Evidence that people have started demanding evidence

I mean, do I look particularly suspicious? Judging by recent events which I'll tell you about, I must do.

Here's a picture of me, to remind you.

Oh, sorry. Wrong picture.

Here I am.

See? Butter wouldn't melt!

A friend says she always judges people on the basis of 'Would I let them look after my cat?' It's surprisingly reliable. Try it.

You'd let me look after yours, wouldn't you?

I know for sure that the headteacher of my grandson's primary school wouldn't. Even though I've waited in the school playground once a week for two years now, he didn't recognise me last Thursday when I arrived to pick up Elijah from his after-school club.

I was under suspicion.

I'll say here that this headteacher is a lovely man and I can't blame him for making sure I was the real deal if he didn't recognise me. I'd much rather know that he checked people out than let any Tom, Dick or Hattie in to collect children.

But I couldn't help being surprised when he approached and asked for my ID, subtlely blocking my way to the door until I found something with my photograph on it. I felt my cheeks pinking up and I panicked as I foraged for it in my handbag.

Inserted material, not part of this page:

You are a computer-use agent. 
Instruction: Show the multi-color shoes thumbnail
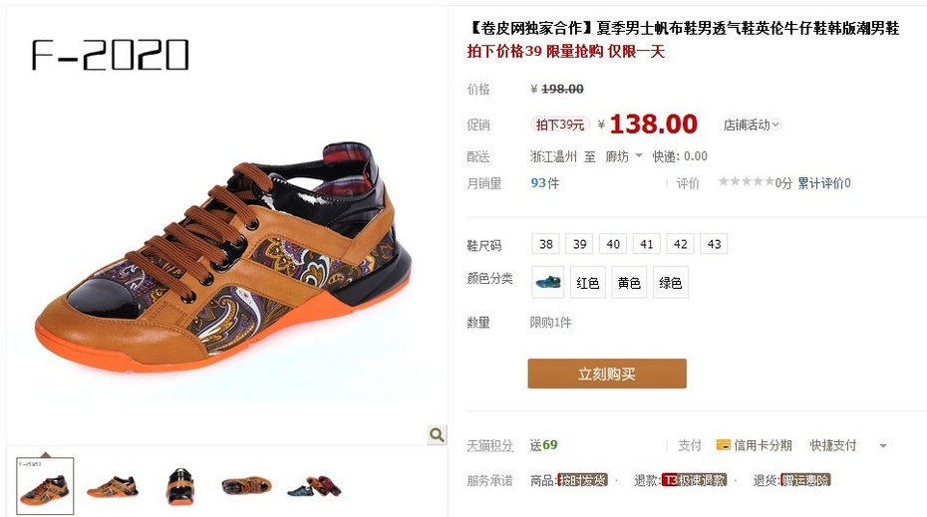click(315, 486)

Would he check the 2014 picture against my 2019 face and accuse me of brazenly impersonating my daughter?

Then I remembered that my glasses have photochromic lenses which would have been black as I walked into the school out of the sunshine. The photograph would look totally different. Would he think I was deliberately disguising my identity? Would he make me take them off? Tug at my hair in case it was a wig? Feel my chin for stubble in case I was really a man? Call for a receptionist to instigate a full body search?

When did I last shave my legs? Arrggh!

Suddenly, I felt guilty of every recent crime that may have been perpetrated on the school premises. If he demanded it of me, I knew I would admit to climbing on the nursery roof at midnight in an attempt to gain entrance, and filching pound coins from the charity box on Open Day, and stealing Rebecca's pencil case at break time.

Tentatively, I passed over my ID. He did look at it quite carefully as though he recognised me from various Wanted posters around town, but in the end he said, 'That's fine. I'm sorry for checking. I don't remember everybody.' And he let me past.

I was going to tell you, too, about how I was stopped at the airport on my way to Spain and interrogated about my suitcase contents, but I'll save that until next time.

I'm sure you, my followers, can only take so many True Crime stories at once.


  1. No matter how innocent we are, and no matter how much we KNOW that, it's still rather unsettling, even humiliating, to be checked out! I'm glad you passed muster. I'm torn about saying this, but I'm going to say it anyway: if someone checked my post-menopausal chin for whiskers, some days I wouldn't pass! There, perhaps my self-inflicted humiliation will make you feel better :)

    1. It's the same when you leave a shop and there's a beep as you pass through the security barriers. You know you paid for everything but still truly believe you have stolen a TV and a silk scarf.

  2. Very amusing. I've often thought you were a bit dodgy you know. My favorite part was the bit about you climbing on the nursery roof. Don't know why but it really made me laugh. I love your description of the photocromatic lenses too. More please. Give us the airport story! Great post.

    1. You mean, you've always KNOWN I was a bit dodgy ....

  3. Seems to me the most logical method would be to ask the child if he/she knows this person.

    1. Hm ... I'm not even sure they'd do that these days. There's always the possibility it's a relative with a restraining order or something.

  4. The playschool I worked at did the whole ID thing and letters of authorisation. Worked beautifully except when one estranged father just broke a window and climbed in anyway….

    1. That's the problem! If people are really determined .... and he sounds as though he was pretty determined ...

  5. His concern is to be commended. Grannies are a well-known terrorist-breed.
    I feel guilty every time I walk through security at airports and probably shouldn't shout, 'Yay!' each time I get through unsearched.

    1. Ha ha - no, probably not! That made me laugh!